Saved entries
────────────────────────────────────────

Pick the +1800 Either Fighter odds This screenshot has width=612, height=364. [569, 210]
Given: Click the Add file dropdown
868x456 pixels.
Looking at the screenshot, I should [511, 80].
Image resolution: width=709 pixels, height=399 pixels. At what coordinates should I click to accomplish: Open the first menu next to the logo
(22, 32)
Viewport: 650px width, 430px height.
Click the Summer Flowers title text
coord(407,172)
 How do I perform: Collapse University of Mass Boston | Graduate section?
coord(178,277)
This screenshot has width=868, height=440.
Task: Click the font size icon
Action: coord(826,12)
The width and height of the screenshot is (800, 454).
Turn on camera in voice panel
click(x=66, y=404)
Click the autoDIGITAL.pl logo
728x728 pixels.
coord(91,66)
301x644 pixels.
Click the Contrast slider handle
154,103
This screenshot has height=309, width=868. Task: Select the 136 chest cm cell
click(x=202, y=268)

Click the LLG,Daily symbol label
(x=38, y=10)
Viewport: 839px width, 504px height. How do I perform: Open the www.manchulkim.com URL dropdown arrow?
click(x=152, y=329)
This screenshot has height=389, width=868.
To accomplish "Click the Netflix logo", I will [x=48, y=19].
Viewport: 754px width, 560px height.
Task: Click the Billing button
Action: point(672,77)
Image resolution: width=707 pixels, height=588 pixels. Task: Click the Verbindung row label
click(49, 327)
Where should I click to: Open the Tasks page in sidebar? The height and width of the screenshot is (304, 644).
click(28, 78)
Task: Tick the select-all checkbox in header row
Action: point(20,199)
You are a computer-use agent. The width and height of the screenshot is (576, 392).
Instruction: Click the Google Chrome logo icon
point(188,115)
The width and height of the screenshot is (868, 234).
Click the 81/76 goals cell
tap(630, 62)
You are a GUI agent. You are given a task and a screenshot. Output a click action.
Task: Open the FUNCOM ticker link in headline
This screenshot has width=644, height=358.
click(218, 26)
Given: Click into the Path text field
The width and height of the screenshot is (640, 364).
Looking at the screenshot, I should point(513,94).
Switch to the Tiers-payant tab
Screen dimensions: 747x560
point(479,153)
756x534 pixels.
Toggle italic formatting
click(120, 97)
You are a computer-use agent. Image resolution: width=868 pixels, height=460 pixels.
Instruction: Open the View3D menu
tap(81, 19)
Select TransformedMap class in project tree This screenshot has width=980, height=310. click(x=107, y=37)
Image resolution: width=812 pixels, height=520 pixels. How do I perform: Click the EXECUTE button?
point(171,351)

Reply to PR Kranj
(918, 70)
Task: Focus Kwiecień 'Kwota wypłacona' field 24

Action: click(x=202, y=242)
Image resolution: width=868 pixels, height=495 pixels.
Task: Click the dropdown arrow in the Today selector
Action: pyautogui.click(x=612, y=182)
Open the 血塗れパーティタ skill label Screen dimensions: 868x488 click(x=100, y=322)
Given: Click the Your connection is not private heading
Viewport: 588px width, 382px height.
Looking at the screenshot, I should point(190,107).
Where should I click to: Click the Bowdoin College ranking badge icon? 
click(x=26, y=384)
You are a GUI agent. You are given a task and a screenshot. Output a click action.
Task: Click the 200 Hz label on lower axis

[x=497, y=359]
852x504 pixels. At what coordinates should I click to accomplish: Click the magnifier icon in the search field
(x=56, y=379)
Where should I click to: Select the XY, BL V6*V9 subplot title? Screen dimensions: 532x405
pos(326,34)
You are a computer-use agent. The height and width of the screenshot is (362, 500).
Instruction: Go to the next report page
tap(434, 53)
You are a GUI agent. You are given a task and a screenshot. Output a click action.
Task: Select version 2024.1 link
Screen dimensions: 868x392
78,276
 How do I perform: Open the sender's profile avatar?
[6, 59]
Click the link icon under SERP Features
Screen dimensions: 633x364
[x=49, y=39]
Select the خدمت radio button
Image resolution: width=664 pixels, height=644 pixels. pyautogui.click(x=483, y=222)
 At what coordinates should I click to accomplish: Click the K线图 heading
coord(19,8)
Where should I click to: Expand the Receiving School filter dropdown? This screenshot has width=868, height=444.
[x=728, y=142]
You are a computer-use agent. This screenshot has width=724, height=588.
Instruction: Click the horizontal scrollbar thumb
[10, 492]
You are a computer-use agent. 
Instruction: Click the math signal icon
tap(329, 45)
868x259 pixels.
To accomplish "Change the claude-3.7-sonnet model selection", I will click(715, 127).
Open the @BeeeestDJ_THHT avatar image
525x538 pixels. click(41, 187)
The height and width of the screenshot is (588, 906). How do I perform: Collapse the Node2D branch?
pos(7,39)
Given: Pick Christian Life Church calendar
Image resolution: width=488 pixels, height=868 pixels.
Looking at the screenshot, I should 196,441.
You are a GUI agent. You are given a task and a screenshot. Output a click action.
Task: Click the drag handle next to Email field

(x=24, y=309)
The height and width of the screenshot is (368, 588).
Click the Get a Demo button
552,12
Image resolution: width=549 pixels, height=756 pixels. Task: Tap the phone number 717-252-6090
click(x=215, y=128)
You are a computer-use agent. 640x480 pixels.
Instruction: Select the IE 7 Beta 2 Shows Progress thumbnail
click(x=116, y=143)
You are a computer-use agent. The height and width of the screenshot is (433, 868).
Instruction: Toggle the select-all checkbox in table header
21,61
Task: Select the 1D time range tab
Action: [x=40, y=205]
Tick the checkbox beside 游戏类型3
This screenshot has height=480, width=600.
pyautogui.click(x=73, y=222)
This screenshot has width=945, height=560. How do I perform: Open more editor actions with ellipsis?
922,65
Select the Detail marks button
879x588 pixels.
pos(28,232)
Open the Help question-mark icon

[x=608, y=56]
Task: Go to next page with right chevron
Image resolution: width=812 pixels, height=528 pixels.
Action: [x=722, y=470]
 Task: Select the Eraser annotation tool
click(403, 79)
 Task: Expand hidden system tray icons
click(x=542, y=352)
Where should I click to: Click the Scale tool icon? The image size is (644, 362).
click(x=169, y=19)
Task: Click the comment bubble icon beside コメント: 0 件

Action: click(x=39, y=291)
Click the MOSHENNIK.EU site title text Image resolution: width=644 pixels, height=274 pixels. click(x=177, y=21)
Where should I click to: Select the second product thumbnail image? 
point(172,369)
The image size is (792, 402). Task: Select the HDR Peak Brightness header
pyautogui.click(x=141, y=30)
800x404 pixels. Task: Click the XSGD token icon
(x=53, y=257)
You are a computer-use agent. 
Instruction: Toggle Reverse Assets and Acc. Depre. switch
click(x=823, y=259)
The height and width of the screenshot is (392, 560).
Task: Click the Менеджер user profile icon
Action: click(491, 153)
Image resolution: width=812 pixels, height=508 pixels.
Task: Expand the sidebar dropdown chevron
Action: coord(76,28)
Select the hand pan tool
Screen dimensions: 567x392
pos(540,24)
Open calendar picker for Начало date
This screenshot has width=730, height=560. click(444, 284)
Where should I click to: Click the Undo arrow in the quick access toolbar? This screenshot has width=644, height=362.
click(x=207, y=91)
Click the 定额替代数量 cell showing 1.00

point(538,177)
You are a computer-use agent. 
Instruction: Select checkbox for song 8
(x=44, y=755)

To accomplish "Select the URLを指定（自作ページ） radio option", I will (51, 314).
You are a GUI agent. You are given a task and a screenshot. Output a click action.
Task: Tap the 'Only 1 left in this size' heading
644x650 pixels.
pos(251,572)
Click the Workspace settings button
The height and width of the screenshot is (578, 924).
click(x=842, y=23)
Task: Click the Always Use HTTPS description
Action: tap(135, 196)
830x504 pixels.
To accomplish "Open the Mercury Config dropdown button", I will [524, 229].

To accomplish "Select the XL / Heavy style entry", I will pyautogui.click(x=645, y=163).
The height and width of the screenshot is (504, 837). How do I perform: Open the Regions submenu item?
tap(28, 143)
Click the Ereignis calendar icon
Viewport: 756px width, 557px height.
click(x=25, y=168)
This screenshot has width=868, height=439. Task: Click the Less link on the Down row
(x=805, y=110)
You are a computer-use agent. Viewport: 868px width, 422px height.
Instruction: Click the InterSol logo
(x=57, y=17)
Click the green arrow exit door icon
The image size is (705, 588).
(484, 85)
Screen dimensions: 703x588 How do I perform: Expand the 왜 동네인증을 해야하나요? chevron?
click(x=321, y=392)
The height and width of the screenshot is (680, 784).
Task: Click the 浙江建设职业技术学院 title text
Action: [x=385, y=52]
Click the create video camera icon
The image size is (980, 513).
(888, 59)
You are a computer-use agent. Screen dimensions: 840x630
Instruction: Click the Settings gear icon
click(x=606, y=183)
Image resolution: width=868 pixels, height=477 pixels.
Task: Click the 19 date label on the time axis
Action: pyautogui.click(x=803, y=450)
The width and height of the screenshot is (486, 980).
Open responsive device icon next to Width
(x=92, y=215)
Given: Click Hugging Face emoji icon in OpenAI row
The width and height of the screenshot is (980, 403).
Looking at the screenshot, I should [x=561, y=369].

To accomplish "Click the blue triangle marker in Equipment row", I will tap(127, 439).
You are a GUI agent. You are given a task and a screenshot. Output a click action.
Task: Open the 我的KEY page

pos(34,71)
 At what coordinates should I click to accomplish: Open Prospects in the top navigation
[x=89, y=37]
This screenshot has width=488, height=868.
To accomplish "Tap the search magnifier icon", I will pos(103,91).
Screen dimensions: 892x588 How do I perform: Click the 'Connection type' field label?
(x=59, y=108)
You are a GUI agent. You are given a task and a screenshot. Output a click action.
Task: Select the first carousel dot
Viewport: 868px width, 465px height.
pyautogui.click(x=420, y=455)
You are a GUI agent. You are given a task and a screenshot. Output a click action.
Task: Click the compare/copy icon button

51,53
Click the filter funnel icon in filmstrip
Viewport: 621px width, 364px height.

────────────────────────────────────────

The answer should consist only of the lines from the one with "Task: Select the first carousel dot" to the final line of the records above, retyped word for word.

EXERCISE OUTPUT
Task: Select the first carousel dot
Viewport: 868px width, 465px height.
pyautogui.click(x=420, y=455)
You are a GUI agent. You are given a task and a screenshot. Output a click action.
Task: Click the compare/copy icon button

51,53
Click the filter funnel icon in filmstrip
Viewport: 621px width, 364px height.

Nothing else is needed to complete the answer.